Isso obviamente é falacioso, mas por que, se as premissas parecem válidas? E mais: se é preciso que haja distribuição onde em ao menos uma das premissas espere-se atingir a universalidade, o que dizer daqui, onde ambas as premissas são universais (todos)?

Não há como evitar fazer uma breve recapitulação. Um silogismo tem o objetivo de extrair, a partir de duas premissas, uma conclusão válida, que talvez nem seja verdadeira, mas que não pode produzir nenhum absurdo. O que liga as duas premissas é o que conhecemos por termo médio, um elemento que pode ser enxergado em ambas, mas que fica excluído da conclusão porque já cumpriu sua função de concatenar as premissas. As regras dos silogismos estipulam que as premissas precisam, em pelo menos um momento, que o termo médio seja abrangido em sua totalidade. Do contrário, nada poderá ser concluído. Olhando para o silogismo proposto, temos que o termo médio em ambos está no predicado. Ele precisa estar se referindo a todos os membros da categoria proposta ao menos em uma das premissas.

Ora, temos então duas distribuições totalizantes, e não somente uma, já que tanto na premissa maior quanto na menor a categoria está apontada na totalidade, certo? Bem, não.

Embora tanto a premissa maior quanto a premissa menor falem de totalidades, é uma universalidade falsa, porque não diz respeito ao termo médio.
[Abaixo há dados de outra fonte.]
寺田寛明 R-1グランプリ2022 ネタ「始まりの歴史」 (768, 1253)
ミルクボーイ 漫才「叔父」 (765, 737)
E isso traz um defeito. Falamos em todos os que usam camisas de flanela e todos os que falam de angústia, mas não falamos de todos os grunges em nenhum momento, e isso provoca uma ilusão em quem olha para o silogismo. Flanelados podem ser dançarinos de quadrilhas, idosos, andarilhos e qualquer outra pessoa que aprecie o tecido. Lamentosos podem ser da MPB, do samba, do (eca!) sertanejo. Além disso, a filosofia grunge não exclui camisas que não sejam de flanela, nem canções que não falem de miséria humana. Por isso, a articulação entre as frases contém um defeito lógico, e isso faz dela uma falácia formal, chamada de termo médio não distribuído, da mesma família dos ilícitos maior e menor.

O termo médio é discreto, pelo fato de não aparecer na conclusão de um silogismo. Este modelo de pensamento precisa de uma mediação, porque as premissas não são suficientes para que se perceba o encadeamento lógico. Como Aristóteles queria reduzir o pensamento a formulações, percebeu que era necessário em elemento de ligação entre premissas, algo que fosse comum a ambas e pudesse estabelecer um vínculo racional.

Já expliquei que, no exemplo dado, temos uma falácia formal, que é dedutível por si mesma. No caso, o termo médio, além de não ser tomado em sua máxima extensão em nenhuma das duas, liga duas premissas que não possuem identificação entre si, e isso resulta no pensamento absurdo.

Minhas fotos estão lá, esperando a próxima mudança. Quem vive de aluguel é assim mesmo, pulando de galho em galho. Às vezes me sinto como o eu-lírico da canção Pais e Filhos, do Legião Urbana: “Já morei em tanta casa que nem me lembro mais”. Bons ventos a todos!

Recomendação de leitura:

É um livro que fala sobre a principal figura do movimento grunge, a mais emblemática de todas, que minha nora inclusive utilizou em sua monografia de formação na faculdade de jornalismo.

CROSS, Charles. Mais Pesado que o Céu: Uma biografia de Kurt Cobain. Rio de Janeiro: Globo, 2002.